* _Prompt_
Show the lines below where "agent" occurs.

(Data excerpts)
========================================
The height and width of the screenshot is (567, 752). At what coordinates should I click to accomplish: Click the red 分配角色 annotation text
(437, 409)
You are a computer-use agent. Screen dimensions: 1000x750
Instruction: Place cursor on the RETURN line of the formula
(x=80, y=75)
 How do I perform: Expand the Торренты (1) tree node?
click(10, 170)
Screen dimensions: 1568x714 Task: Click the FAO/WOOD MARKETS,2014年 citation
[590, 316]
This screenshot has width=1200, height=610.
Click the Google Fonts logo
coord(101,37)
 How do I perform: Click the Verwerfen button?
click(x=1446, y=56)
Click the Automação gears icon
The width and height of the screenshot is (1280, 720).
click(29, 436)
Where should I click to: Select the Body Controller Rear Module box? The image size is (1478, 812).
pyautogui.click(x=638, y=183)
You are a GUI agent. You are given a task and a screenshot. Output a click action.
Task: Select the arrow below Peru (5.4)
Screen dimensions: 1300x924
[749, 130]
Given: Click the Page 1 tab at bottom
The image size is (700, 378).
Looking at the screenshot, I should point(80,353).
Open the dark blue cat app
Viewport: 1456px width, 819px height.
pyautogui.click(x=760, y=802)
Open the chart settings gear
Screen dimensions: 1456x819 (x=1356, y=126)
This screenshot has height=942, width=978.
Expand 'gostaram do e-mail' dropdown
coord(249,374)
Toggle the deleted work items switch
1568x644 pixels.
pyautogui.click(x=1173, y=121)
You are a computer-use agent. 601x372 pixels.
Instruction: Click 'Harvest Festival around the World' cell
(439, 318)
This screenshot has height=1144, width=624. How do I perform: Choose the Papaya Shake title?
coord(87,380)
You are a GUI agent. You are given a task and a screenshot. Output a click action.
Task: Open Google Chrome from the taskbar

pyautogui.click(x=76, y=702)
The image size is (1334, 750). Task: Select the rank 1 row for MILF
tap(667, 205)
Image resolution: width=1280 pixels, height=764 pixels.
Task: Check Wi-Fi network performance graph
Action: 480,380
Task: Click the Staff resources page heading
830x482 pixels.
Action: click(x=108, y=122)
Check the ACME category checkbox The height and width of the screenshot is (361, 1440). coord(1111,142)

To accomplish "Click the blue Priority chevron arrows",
========================================
* _Exercise answer_
You are a computer-use agent. Screen dimensions: 1000x750
You are a GUI agent. You are given a task and a screenshot. Output a click action.
You are a computer-use agent. 601x372 pixels.
You are a GUI agent. You are given a task and a screenshot. Output a click action.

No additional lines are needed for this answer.